Le Mozambique serait devenu une tête de pont de ce commerce souterrain d’Afrique en Asie. Le pays est à la croisée des chemins, face à l’océan Indien. Il possède deux voisins où les rhinocéros sont nombreux, le Zimbabwe et l’Afrique du Sud. Or justement depuis quelques années, le paysage du braconnage a changé en Afrique. Selon la Cites, le crime a abandonné l’Afrique orientale pour se focaliser sur l’Afrique australe. La Cites remarque que, depuis 2006, 94% des rhinocéros retrouvés morts en Afrique du fait du braconnage vivaient en Afrique du sud et au Zimbabwe. « Ces deux pays constituent collectivement l’épicentre d’une crise permanente du braconnage en Afrique Australe.  »

En Afrique du Sud, le braconnage a explosé en quelques années. En 2007, les autorités regrettaient l’abattage de 13 rhinocéros blancs ou noirs, 83 en 2008... 668 l’an dernier selon les derniers chiffres livrés par le gouvernement sud-africain. Il est vrai que le pays est un eldorado pour les braconniers car il accueille près des trois-quarts des populations de rhinocéros africains. Le continent compte 20 000 rhinocéros blancs et 4800 noirs en voie de disparition.
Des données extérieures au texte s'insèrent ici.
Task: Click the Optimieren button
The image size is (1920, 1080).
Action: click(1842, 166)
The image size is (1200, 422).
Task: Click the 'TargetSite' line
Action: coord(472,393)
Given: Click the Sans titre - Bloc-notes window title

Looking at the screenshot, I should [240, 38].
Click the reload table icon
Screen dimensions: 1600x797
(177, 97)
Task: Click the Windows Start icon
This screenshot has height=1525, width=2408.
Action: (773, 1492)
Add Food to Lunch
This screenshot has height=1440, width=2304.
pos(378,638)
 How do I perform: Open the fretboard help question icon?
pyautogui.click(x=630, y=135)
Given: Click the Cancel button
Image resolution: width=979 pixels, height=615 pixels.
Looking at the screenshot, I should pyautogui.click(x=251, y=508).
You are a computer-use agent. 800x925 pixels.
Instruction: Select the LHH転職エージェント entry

Les cornes sont aux mains du crime organisé

La lutte contre le braconnage s’organise. Les forces de l’ordre renforcent leur surveillance. En Afrique du sud, l’armée a même été envoyée au parc national Kruger submergé par les braconniers - 60% des rhinocéros abattus en Afrique du sud vivaient dans ce parc. Et les arrestations se multiplient : 165 en 2010 à 267 en 2012. Mais les criminels arrêtés ne sont pas les gros bonnets qui trouvent vite de nouveaux mercenaires pour les remplacer.

Les pays qui perdent leurs rhinocéros sont confrontés à un trafic structuré. Selon la Cites, « il existe des preuves très claires que des groupes de la criminalité organisée sont impliqués dans le braconnage du rhinocéros et le commerce illégal de cornes de rhinocéros. » Et l’organisation de rappeler les vols que les musées, les maisons de ventes aux enchères ou les collectionneurs privés ont connu ces dernières années. Même en France.

« Le commerce illégal de cornes de rhinocéros est donc devenu un problème majeur et il a des incidences sur plusieurs continents. Une coopération internationale accrue et des mesures d’application de la législation bien coordonnées sont nécessaires pour faire face efficacement à cette menace » rappelle le secrétariat de la Convention dans son rapport sur le rhinocéros.


(1) La Cites réglemente le commerce international de près de 35 000 espèces de plantes et d’animaux, y compris leurs produits et dérivés. Le système de permis Cites a pour but de s’assurer que le commerce international des espèces inscrites sur les listes Cites est durable, licite et traçable.